In Nordrhein-Westfalen sei eine Neuaufstellung in Planung, deutete Janssens an, sie werde voraussichtlich im Herbst vorgestellt. Grundlage sei eine zentriertere Krankenhausplanung, um Dopplungen von Fachabteilungen zu vermeiden – ähnlich wie in der Bertelsmann-Studie angedacht.

„Strukturelle Veränderungen in der Krankenhauslandschaft„ hält auch Janssen für unumgänglich, um dem wachsenden Pflegemangel entgegenzuwirken. Die Bevölkerung werde immer älter – „weil das Problem so verschlafen wurde, werden wir ohnehin einen riesigen Pflegemangel bekommen.“ Häufig würden Krankenhäuser zudem nicht mit den Strukturen ausgestattet, die notwendig seien. Kliniken seien so gezwungen, mit den Einnahmen nicht nur das Personal zu bezahlen, sondern auch Renovierungen und Erweiterungen zu finanzieren. „So gerät das System immer mehr in Schieflage“, befürchtet Janssen.

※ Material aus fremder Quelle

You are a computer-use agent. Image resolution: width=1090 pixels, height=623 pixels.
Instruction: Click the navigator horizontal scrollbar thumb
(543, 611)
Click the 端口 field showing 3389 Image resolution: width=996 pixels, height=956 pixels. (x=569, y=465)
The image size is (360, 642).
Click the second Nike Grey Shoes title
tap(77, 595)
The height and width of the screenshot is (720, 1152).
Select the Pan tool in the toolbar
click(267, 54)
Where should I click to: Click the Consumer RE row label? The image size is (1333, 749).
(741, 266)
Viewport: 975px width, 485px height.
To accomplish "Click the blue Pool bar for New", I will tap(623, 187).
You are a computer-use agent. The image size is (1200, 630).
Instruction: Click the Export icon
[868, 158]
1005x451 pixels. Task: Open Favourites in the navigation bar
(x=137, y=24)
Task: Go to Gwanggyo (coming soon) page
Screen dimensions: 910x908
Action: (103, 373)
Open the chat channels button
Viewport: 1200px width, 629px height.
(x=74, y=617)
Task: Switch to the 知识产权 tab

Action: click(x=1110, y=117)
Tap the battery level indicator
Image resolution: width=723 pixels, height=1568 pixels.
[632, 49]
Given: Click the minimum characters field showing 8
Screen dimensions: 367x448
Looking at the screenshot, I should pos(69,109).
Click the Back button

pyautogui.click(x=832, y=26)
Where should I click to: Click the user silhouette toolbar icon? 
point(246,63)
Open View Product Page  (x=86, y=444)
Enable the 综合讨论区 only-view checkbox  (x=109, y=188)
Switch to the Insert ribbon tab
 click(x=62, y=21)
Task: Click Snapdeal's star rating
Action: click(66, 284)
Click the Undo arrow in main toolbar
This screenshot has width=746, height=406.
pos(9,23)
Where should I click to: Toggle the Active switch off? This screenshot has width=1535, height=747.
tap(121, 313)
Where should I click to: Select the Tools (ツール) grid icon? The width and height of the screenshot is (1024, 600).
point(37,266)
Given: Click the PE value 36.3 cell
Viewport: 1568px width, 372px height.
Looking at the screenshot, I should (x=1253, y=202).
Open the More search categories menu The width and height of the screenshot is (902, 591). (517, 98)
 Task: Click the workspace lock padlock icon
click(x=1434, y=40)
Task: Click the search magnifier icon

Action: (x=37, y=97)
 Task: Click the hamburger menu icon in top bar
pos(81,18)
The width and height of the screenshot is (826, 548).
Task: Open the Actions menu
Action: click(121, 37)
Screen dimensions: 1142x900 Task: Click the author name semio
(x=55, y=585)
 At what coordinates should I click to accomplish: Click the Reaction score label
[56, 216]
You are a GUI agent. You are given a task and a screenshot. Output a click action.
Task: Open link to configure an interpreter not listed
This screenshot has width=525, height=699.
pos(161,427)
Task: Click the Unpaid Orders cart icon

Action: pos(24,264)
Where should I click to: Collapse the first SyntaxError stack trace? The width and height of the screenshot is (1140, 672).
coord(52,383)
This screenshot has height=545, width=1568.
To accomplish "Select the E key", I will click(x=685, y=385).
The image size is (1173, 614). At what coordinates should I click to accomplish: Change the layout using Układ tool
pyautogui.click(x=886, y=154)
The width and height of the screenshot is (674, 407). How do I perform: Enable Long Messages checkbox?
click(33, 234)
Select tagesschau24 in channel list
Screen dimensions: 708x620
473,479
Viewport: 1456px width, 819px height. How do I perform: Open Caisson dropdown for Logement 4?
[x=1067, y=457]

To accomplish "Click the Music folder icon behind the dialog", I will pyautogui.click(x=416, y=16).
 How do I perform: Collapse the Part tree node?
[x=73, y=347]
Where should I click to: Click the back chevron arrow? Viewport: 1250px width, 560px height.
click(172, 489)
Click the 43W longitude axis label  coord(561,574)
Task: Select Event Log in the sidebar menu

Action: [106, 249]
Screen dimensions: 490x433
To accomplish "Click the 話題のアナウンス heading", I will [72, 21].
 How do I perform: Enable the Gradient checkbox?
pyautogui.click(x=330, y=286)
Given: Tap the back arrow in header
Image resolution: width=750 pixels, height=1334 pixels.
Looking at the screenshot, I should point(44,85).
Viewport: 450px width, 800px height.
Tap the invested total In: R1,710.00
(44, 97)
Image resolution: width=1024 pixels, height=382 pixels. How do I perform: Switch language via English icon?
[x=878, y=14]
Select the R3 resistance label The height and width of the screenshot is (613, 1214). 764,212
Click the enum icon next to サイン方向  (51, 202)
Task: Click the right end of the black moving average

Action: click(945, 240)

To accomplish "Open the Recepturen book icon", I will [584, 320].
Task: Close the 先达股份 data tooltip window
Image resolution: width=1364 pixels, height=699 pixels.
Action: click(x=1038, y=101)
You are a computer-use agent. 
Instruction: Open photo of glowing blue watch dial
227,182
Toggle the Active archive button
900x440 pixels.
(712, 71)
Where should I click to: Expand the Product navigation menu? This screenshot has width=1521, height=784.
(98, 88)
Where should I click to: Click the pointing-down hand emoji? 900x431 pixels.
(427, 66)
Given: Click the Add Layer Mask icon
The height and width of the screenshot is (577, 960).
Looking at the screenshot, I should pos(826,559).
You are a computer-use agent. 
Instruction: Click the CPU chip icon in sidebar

Viele kommunale Träger hätten dadurch Schwierigkeiten, Kliniken zu finanzieren und verkaufen zunehmend an private Träger. Eine Entwicklung, die der Experte für bedenklich hält: „Der Anteil beträgt in einigen Bundesländern über 50 Prozent.“ Das hält er deshalb für problematisch, weil Unternehmen gewinnorientiert arbeiten. „Das ist grundsätzlich nicht verkehrt, aber der Umsatz muss in Personal und Investitionen fließen.“

Die Lösung sieht Janssen in einer bundesweiten Planung – weg von Länderplanungen, die unabhängig voneinander agieren. Das jetzige System können nur dazu führen, dass die Kliniken versuchten, immer mehr Leistungen anzubieten – unabhängig davon, welche Leistungen in benachbarten Krankenhäusern bereits angeboten werden. Eine Forderung, die der Bonner Sachverständigenrat längst gestellt hat: Während die Krankenhausplanung Sache der Länder ist, sei eine „koordinierende Rolle des Bundes“ denkbar – „gerade bei hochspezialisierten, bundesland-übergreifend wichtigen Zentren“.